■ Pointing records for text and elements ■
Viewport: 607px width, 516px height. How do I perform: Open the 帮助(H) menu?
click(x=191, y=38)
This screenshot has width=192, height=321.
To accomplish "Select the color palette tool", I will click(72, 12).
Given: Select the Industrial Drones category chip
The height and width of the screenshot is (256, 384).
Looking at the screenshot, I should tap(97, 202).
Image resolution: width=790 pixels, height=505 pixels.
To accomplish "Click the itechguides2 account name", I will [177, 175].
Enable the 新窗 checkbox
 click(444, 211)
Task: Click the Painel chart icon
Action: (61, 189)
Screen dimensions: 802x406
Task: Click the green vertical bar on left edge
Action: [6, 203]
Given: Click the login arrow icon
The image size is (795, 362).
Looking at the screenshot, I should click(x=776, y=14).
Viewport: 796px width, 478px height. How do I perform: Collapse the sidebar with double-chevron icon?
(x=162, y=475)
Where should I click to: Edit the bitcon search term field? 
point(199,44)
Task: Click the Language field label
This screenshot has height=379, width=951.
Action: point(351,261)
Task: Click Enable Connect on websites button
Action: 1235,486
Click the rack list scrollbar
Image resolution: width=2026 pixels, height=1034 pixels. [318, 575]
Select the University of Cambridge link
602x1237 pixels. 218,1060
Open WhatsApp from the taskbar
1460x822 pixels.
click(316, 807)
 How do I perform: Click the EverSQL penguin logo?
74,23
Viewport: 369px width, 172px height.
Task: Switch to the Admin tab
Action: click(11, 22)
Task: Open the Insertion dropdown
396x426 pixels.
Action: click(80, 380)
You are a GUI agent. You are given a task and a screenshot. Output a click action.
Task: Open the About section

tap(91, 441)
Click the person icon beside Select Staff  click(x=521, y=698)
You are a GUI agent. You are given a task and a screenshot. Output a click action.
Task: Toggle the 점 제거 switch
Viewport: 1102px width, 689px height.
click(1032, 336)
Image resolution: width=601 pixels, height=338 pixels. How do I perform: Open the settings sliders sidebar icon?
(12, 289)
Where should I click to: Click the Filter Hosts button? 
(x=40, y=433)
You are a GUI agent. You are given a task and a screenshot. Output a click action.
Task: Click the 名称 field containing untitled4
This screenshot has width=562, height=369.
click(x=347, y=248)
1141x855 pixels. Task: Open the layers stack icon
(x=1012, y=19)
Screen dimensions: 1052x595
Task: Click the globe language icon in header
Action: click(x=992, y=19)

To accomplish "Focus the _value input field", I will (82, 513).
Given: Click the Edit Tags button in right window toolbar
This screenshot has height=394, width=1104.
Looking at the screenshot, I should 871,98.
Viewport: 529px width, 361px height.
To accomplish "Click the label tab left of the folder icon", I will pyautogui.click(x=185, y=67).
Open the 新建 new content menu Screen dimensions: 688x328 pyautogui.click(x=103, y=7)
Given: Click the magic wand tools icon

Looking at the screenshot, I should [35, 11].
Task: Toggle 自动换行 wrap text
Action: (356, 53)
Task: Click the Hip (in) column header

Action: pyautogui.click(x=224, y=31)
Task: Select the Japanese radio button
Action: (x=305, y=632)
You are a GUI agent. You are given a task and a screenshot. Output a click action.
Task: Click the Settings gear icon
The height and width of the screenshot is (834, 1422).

■ What the task requires ■
Copy all of the entries above word for word, line by line.

■ Written answer ■
Viewport: 607px width, 516px height. How do I perform: Open the 帮助(H) menu?
click(x=191, y=38)
This screenshot has width=192, height=321.
To accomplish "Select the color palette tool", I will click(72, 12).
Given: Select the Industrial Drones category chip
The height and width of the screenshot is (256, 384).
Looking at the screenshot, I should tap(97, 202).
Image resolution: width=790 pixels, height=505 pixels.
To accomplish "Click the itechguides2 account name", I will [177, 175].
Enable the 新窗 checkbox
 click(444, 211)
Task: Click the Painel chart icon
Action: (61, 189)
Screen dimensions: 802x406
Task: Click the green vertical bar on left edge
Action: [6, 203]
Given: Click the login arrow icon
The image size is (795, 362).
Looking at the screenshot, I should click(x=776, y=14).
Viewport: 796px width, 478px height. How do I perform: Collapse the sidebar with double-chevron icon?
(x=162, y=475)
Where should I click to: Edit the bitcon search term field? 
point(199,44)
Task: Click the Language field label
This screenshot has height=379, width=951.
Action: point(351,261)
Task: Click Enable Connect on websites button
Action: 1235,486
Click the rack list scrollbar
Image resolution: width=2026 pixels, height=1034 pixels. [318, 575]
Select the University of Cambridge link
602x1237 pixels. 218,1060
Open WhatsApp from the taskbar
1460x822 pixels.
click(316, 807)
 How do I perform: Click the EverSQL penguin logo?
74,23
Viewport: 369px width, 172px height.
Task: Switch to the Admin tab
Action: click(11, 22)
Task: Open the Insertion dropdown
396x426 pixels.
Action: click(80, 380)
You are a GUI agent. You are given a task and a screenshot. Output a click action.
Task: Open the About section

tap(91, 441)
Click the person icon beside Select Staff  click(x=521, y=698)
You are a GUI agent. You are given a task and a screenshot. Output a click action.
Task: Toggle the 점 제거 switch
Viewport: 1102px width, 689px height.
click(1032, 336)
Image resolution: width=601 pixels, height=338 pixels. How do I perform: Open the settings sliders sidebar icon?
(12, 289)
Where should I click to: Click the Filter Hosts button? 
(x=40, y=433)
You are a GUI agent. You are given a task and a screenshot. Output a click action.
Task: Click the 名称 field containing untitled4
This screenshot has width=562, height=369.
click(x=347, y=248)
1141x855 pixels. Task: Open the layers stack icon
(x=1012, y=19)
Screen dimensions: 1052x595
Task: Click the globe language icon in header
Action: click(x=992, y=19)

To accomplish "Focus the _value input field", I will (82, 513).
Given: Click the Edit Tags button in right window toolbar
This screenshot has height=394, width=1104.
Looking at the screenshot, I should 871,98.
Viewport: 529px width, 361px height.
To accomplish "Click the label tab left of the folder icon", I will pyautogui.click(x=185, y=67).
Open the 新建 new content menu Screen dimensions: 688x328 pyautogui.click(x=103, y=7)
Given: Click the magic wand tools icon

Looking at the screenshot, I should [35, 11].
Task: Toggle 自动换行 wrap text
Action: (356, 53)
Task: Click the Hip (in) column header

Action: pyautogui.click(x=224, y=31)
Task: Select the Japanese radio button
Action: (x=305, y=632)
You are a GUI agent. You are given a task and a screenshot. Output a click action.
Task: Click the Settings gear icon
The height and width of the screenshot is (834, 1422).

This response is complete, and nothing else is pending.